Sea-watching produced nothing new, so by 16:00 we returned to the Hattoushi
bridge one last time to try for the owl. Walking the road we encountered a
local coming out of a track from the fenced off area. He spoke some English and
was appearing quite encouraging as we were asking about access to look for the
owls but when he heard where we were staying he rather shut down and moved off.
We heard an owl calling several times but never close to the road.
frozen Lake Furen, the dark specs are mostly eagles |
Thursday 16 January. We
had an early breakfast and I caught up with the Hawfinch on the bird feeder by
the window having missed it the previous morning. We left Furen at 07:00 to
visit Cape Hadoshi (Haddashi?) and continued on to Kiritappu where we walked out
to the end of the cape. I was feeling little better and have virtually no
recollection of the day but noted seeing amongst others 4 Steller’s and 3
White-tailed Sea Eagles, 75 Harlequins, single Long-billed Murrelet and Least
Auklets, 3 Dusky Thrushes and 8 Asian Rosy Finches. JFC drove us back to
Chitose, the journey back over the icy mountains being as tricky as it had been
on the way out. It took 7 hours and we checked into the Hotel Nikko Chitose for
our last night on Hokkaido
Cape Hadoshi |
Friday 17 January.

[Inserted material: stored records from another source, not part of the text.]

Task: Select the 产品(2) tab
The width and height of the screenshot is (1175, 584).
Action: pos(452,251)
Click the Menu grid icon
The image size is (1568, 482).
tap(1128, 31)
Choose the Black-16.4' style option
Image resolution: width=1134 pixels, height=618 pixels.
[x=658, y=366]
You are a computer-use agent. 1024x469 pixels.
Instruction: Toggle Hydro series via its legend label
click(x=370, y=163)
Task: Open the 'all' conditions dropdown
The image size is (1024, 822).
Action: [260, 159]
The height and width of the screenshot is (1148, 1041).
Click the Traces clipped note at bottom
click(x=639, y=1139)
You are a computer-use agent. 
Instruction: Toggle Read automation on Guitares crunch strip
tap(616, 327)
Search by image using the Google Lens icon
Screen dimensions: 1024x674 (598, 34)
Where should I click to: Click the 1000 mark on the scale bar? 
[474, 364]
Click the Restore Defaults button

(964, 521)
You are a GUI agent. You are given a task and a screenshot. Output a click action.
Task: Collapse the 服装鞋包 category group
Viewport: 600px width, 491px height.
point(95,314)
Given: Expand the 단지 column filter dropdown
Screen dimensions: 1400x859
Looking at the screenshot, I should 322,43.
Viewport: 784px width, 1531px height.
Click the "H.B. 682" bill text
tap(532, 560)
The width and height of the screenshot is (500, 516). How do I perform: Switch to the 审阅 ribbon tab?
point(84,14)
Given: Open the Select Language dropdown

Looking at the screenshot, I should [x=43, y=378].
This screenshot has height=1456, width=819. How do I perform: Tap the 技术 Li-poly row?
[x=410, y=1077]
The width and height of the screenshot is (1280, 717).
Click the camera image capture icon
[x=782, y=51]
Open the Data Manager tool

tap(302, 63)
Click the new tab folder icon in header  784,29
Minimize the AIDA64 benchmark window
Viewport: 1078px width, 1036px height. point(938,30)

Rather than having breakfast we drove to
Utonai where we had an hour to check the frozen lake and feeders around the
bird centre. I saw 8 Whooper Swans, 5 Marsh Tits and 2 Hawfinches but was still not well. We then went to the Avis office to return the car and catch their shuttle bus to the airport
in time for our 11:00 flight to Okinawa. I was pleased to be sitting down, less so that no food was served on a three hour flight although anything we were given would probably not have been to my taste.